The Debt Limit Is Silly, but Default Would Be Devastating
The debt limit needs to be raised — and ultimately, the dangerous and pointless limit should be abolished entirely and replaced with a provision (like a statutory debt-GDP limit) that actually enforces fiscal responsibility rather than destroys it. But for now, Democrats need to find a way forward.
Senate Minority Leader McConnell is taking a hard line, trying to force Democrats to go it alone. As William Galston writes in the Wall Street Journal, “McConnell’s tactics are patently partisan,” but President Biden and Majority Leader Schumer “do not have the power to make him change course. If Democrats don’t discharge the responsibility Mr. McConnell has thrust upon them, the country faces an economic crisis.”
As we wrote yesterday, failure would be devastating. Unemployment would surge, stocks would plummet, and a major recession would begin overnight.

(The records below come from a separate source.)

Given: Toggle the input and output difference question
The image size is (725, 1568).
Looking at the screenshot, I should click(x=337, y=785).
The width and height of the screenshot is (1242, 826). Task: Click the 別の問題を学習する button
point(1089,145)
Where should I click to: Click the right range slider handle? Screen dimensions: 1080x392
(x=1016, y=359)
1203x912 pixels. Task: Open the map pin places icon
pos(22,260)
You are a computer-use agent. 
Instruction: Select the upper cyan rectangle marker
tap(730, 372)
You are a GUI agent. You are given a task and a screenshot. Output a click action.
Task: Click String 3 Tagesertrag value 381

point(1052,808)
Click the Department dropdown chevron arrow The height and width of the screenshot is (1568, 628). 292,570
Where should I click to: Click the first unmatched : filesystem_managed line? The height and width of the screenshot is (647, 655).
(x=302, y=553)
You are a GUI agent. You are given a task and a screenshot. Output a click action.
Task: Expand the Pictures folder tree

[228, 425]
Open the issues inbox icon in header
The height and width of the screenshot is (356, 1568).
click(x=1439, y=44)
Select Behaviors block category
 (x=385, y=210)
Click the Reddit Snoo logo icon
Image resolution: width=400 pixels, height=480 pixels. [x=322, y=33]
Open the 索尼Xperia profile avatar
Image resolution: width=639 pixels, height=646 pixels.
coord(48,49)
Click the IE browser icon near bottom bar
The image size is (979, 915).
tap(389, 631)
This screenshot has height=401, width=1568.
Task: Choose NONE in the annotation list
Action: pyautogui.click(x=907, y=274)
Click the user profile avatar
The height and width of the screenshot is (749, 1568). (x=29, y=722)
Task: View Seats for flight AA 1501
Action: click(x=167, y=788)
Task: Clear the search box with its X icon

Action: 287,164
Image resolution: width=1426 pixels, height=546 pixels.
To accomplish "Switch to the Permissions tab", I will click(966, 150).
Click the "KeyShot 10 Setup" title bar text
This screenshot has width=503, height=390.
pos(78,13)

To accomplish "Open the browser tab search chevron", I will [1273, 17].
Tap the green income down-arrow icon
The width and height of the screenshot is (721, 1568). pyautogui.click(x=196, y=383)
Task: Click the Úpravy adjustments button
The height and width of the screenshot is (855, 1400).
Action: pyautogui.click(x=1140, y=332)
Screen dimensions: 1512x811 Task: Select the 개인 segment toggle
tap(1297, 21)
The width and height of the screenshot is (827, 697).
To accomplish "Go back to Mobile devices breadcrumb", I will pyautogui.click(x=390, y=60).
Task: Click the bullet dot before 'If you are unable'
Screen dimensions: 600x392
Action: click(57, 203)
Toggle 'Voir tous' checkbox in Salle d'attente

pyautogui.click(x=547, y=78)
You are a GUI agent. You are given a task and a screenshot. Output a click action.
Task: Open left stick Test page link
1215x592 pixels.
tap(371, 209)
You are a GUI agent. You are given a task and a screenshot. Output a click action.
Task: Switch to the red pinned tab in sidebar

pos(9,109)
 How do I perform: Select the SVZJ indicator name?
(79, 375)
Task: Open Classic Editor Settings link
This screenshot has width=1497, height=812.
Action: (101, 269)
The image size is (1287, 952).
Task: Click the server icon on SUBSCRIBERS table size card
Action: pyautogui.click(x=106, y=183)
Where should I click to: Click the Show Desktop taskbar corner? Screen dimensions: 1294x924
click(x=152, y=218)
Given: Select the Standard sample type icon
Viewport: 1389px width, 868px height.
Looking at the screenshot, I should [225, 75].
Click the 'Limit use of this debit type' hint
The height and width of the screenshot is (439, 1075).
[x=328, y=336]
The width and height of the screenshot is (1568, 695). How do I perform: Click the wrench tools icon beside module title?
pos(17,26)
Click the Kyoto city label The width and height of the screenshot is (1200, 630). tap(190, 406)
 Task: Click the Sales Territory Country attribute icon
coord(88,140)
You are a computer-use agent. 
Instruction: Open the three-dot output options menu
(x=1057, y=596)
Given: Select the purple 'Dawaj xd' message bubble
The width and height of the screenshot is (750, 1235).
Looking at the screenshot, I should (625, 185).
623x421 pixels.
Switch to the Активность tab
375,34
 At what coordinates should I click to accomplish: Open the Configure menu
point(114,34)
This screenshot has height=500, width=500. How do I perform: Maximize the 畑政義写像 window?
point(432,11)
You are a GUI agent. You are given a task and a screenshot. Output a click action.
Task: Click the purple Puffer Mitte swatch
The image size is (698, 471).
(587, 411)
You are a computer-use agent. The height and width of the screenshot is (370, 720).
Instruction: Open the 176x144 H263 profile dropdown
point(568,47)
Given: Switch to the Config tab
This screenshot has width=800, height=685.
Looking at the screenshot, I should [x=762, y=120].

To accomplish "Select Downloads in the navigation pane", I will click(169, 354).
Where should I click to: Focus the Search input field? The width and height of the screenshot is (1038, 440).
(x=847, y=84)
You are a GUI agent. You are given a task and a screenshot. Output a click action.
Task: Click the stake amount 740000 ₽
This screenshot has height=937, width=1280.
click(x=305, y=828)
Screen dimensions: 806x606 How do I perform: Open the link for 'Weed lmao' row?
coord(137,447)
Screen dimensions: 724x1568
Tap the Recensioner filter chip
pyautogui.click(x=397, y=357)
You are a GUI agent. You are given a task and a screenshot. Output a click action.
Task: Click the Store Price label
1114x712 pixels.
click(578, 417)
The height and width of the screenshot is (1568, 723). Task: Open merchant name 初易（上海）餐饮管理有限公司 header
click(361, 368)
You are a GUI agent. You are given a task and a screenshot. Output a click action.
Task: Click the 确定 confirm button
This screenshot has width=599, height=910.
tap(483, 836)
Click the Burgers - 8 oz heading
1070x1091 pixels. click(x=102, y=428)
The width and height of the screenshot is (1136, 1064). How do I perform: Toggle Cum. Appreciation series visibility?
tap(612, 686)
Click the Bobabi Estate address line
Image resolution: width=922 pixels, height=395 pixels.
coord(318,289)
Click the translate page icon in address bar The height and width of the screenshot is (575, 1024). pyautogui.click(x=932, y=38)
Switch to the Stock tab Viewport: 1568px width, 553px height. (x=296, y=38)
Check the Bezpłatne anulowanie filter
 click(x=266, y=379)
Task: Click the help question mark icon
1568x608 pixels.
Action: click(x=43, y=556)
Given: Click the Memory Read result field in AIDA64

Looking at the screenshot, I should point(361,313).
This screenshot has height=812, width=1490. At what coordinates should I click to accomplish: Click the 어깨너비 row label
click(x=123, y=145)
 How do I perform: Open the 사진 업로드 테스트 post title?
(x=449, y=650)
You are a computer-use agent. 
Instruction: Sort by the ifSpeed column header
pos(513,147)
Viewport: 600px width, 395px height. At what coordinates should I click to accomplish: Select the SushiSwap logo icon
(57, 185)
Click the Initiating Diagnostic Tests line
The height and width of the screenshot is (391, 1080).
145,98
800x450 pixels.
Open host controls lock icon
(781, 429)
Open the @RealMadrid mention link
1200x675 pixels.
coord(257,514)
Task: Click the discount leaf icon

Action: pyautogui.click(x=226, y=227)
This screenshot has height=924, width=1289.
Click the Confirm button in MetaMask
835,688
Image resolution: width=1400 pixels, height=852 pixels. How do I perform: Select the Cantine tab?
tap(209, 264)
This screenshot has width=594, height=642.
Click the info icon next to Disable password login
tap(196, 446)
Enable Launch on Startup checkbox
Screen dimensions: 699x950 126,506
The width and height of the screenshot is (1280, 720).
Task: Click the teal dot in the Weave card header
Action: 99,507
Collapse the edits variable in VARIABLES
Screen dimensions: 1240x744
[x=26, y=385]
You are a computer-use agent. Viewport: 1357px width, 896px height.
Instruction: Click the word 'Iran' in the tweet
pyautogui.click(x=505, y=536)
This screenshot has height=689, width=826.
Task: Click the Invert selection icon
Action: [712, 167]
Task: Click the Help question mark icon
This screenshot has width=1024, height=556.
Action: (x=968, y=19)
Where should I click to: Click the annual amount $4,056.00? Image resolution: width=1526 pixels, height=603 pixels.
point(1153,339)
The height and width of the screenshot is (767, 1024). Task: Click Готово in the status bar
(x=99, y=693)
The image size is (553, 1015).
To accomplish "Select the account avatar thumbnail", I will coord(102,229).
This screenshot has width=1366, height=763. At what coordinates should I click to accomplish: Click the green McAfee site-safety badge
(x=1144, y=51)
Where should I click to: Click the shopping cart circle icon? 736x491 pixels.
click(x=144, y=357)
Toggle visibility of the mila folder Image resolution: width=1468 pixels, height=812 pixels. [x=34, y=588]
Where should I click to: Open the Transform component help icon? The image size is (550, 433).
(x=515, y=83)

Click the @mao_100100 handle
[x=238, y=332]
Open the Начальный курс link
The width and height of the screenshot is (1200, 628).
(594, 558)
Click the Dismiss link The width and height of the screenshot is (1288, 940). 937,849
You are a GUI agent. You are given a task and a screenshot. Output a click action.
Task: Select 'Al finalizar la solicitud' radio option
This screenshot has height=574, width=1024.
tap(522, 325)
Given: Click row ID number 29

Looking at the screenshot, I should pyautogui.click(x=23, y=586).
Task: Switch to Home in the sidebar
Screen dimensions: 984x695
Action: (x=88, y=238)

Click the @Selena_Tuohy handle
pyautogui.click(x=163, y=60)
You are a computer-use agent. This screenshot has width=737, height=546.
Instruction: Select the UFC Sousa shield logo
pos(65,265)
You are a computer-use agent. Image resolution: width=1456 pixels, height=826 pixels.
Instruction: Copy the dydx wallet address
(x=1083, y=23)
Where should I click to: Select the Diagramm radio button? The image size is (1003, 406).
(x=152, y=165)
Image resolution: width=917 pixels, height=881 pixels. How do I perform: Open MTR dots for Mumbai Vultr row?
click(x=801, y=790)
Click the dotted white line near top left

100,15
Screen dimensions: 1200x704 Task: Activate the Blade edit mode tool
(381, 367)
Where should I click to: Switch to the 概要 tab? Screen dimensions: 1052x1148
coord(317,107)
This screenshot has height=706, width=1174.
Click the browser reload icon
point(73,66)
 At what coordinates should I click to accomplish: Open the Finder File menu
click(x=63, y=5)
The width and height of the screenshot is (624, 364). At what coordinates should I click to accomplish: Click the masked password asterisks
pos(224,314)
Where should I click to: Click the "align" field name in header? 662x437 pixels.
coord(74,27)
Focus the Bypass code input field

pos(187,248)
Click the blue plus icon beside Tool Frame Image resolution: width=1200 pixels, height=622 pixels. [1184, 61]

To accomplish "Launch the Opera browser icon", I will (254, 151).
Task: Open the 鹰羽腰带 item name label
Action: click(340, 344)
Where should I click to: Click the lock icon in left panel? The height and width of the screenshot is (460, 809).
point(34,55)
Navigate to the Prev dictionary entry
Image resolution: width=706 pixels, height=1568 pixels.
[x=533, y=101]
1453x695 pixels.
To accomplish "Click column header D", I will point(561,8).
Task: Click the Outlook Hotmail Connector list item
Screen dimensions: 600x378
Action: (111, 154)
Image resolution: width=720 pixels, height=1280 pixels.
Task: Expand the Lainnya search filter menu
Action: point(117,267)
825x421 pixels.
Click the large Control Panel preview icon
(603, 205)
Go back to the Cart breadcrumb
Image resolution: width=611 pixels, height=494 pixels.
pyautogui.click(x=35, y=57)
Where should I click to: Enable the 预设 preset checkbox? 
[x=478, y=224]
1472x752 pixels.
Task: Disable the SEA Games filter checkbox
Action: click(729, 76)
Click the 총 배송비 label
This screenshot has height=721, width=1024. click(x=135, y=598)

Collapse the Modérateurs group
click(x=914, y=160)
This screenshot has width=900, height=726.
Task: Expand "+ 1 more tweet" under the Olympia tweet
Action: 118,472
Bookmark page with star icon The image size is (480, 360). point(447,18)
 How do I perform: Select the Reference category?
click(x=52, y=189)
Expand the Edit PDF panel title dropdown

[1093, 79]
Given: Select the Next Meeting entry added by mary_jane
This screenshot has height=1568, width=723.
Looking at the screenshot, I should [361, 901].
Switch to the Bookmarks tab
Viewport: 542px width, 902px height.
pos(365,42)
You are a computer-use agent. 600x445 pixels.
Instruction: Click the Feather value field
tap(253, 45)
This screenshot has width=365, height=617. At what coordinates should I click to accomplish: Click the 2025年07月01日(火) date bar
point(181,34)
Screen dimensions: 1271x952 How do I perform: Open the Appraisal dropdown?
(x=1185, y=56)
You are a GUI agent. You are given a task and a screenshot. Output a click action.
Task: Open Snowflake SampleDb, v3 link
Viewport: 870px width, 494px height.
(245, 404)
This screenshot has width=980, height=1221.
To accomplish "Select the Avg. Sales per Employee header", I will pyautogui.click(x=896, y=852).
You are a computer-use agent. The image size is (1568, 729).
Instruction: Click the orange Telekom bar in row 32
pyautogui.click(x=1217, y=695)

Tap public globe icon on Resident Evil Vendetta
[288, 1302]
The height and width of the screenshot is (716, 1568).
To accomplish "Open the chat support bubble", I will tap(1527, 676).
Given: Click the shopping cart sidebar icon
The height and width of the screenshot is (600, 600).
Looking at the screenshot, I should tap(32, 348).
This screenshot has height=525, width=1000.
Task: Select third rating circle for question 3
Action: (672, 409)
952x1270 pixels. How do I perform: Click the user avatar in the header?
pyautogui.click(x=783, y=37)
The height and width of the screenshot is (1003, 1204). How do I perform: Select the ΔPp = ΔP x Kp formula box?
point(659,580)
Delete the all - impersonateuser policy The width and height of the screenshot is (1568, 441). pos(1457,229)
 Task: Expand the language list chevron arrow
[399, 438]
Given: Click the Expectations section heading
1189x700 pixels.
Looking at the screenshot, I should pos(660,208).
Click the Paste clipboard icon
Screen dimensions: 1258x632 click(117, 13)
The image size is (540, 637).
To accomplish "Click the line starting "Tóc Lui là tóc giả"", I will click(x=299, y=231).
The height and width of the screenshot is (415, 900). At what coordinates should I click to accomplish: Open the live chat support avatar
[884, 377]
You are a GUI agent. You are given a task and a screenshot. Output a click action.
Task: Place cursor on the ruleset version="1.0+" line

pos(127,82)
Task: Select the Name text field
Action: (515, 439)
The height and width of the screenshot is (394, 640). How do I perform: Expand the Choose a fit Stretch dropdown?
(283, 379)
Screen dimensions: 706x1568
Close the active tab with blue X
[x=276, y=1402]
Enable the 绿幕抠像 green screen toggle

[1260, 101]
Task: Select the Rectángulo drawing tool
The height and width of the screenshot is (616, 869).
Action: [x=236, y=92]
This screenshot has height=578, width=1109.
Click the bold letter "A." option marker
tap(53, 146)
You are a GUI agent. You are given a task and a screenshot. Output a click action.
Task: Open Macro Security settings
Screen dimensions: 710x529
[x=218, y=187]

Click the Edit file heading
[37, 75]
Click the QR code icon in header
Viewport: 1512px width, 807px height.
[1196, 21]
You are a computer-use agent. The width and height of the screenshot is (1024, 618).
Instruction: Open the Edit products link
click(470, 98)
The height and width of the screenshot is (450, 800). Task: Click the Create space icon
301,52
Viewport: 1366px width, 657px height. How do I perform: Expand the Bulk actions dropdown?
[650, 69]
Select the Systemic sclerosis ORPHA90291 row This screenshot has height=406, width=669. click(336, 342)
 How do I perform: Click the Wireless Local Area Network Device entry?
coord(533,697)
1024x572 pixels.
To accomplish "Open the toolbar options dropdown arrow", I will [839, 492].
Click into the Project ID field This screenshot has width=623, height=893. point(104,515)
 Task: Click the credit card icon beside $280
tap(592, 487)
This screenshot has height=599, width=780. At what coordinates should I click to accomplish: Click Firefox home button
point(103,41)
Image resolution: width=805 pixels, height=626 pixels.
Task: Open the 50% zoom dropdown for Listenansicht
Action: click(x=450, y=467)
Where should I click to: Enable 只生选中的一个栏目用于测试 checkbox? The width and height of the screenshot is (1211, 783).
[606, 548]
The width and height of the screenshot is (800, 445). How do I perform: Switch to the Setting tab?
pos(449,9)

McConnell is trying to force Democrats to raise the debt limit as part of their reconciliation spending bill — an effort to speed up the clock that Schumer has rejected. McConnell is leaning on Treasury Secretary Janet Yellen’s assessment that the limit will be reached within 12 days; Schumer wants more time to finish reconciliation.
But the October 18 doomsday date is not certain. Bloomberg Government’s Jonathan Nicholson says the Congressional Budget Office has set the deadline at the beginning of November, and even after that, Treasury “still has ‘couch cushions’ to turn over for extra borrowing capacity in a pinch, if needed.”
Some say a president can ignore the debt limit by invoking the 14th Amendment, which states that “the validity of the public debt of the United States, authorized by law…shall not be questioned.” During debt limit fights in 2011 and 2013, some scholars began advancing the idea that the amendment permits a president to continue borrowing after the debt limit is reached.
Another idea: A 1995 law intended to set rules for the issuing of commemorative coins for collectors states that the Treasury Secretary “may mint and issue platinum coins in such quantity and of such variety as the Secretary determines to be appropriate.” In 2010, a blogger commented that the Secretary could legally “mint a $1 trillion coin.” While the idea was meant half-jokingly, it was raised in 2011 and 2013 as a potential debt limit fix. New York Times columnist Paul Krugman — a Nobel Prize-winning economist — says “the Biden administration should mint a $1 trillion platinum coin.”
Sound silly? Maybe so, but is it any more ridiculous than forcing the nation to the brink of default on a regular basis?